BAGHDAD, 26 March 2003 — Fearing bloody street fighting or a devastating siege of Baghdad, Abu Ahmad and his family finally decided to get out yesterday. On the sixth day of heavy airstrikes and with US and British ground forces marching on the capital, the retired army officer said he has had enough.
“Things seem set to get nastier with every passing hour,” Abu Ahmad said, as thuds of distant explosions echoed in central Baghdad. “I don’t want to put my family through weeks of heavy bombardment or street fighting.”
Unlike some Baghdadis, Abu Ahmad had opted against abandoning his house before a US-led invasion to topple President Saddam Hussein. But now he is moving his family to the relative safety of eastern Iraq.
Plenty of others are doing the same. Many streets of the usually bustling city of more than five million are empty. There are no more queues outside petrol stations or bakeries.

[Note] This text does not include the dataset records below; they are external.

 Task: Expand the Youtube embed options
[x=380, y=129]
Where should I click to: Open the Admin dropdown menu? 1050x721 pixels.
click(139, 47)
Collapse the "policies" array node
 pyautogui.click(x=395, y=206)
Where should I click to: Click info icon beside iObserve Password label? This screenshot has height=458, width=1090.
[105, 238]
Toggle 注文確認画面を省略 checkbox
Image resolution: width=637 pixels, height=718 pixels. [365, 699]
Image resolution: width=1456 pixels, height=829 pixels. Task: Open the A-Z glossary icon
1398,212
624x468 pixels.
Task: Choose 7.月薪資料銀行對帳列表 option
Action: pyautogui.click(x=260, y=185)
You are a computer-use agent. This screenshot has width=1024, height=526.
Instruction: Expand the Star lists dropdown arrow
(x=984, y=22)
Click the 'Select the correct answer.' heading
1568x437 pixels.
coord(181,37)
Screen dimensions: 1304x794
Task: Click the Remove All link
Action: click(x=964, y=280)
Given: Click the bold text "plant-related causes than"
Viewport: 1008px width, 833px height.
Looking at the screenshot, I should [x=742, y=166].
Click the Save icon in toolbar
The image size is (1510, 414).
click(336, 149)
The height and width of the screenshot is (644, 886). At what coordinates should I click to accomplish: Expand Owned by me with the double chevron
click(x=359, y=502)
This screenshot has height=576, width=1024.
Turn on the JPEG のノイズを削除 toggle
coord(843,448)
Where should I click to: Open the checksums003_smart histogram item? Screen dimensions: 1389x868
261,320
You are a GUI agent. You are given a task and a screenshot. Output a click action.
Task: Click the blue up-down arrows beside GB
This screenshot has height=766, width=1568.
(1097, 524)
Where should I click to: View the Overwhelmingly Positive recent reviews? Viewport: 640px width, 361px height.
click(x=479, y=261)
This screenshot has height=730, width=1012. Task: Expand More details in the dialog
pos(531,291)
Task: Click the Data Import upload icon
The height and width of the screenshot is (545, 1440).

Most shops are closed and business activity suspended.
“I think many of those who could but did not leave before hoped the war would either not happen or it would not be that bad,” said Abbas, a taxi driver. “But now people are realizing that this war is different from the past.” This is Iraq’s third war in two decades, after the 1980-88 Iran-Iraq conflict and the 1991 Gulf War.
US and British forces have swept across southern Iraq despite stiff resistance in places and some units are now less than 100 km from the capital, where Iraq’s elite Republican Guards are massed for a crucial battle.
“There is no doubt that the heroic Guards will fight hard and defend Baghdad ferociously,” Omar Saad, a 32-year-old engineer, said. “But this means heavy battles and maybe a very long siege. We have to be prepared.”
A combination of careful preparations on the Iraqi side and US and British efforts to avoid civilian targets has left much of Baghdad’s infrastructure intact. Power and water supplies continue to function with other services in the city. But conditions could dramatically deteriorate if there is a prolonged standoff.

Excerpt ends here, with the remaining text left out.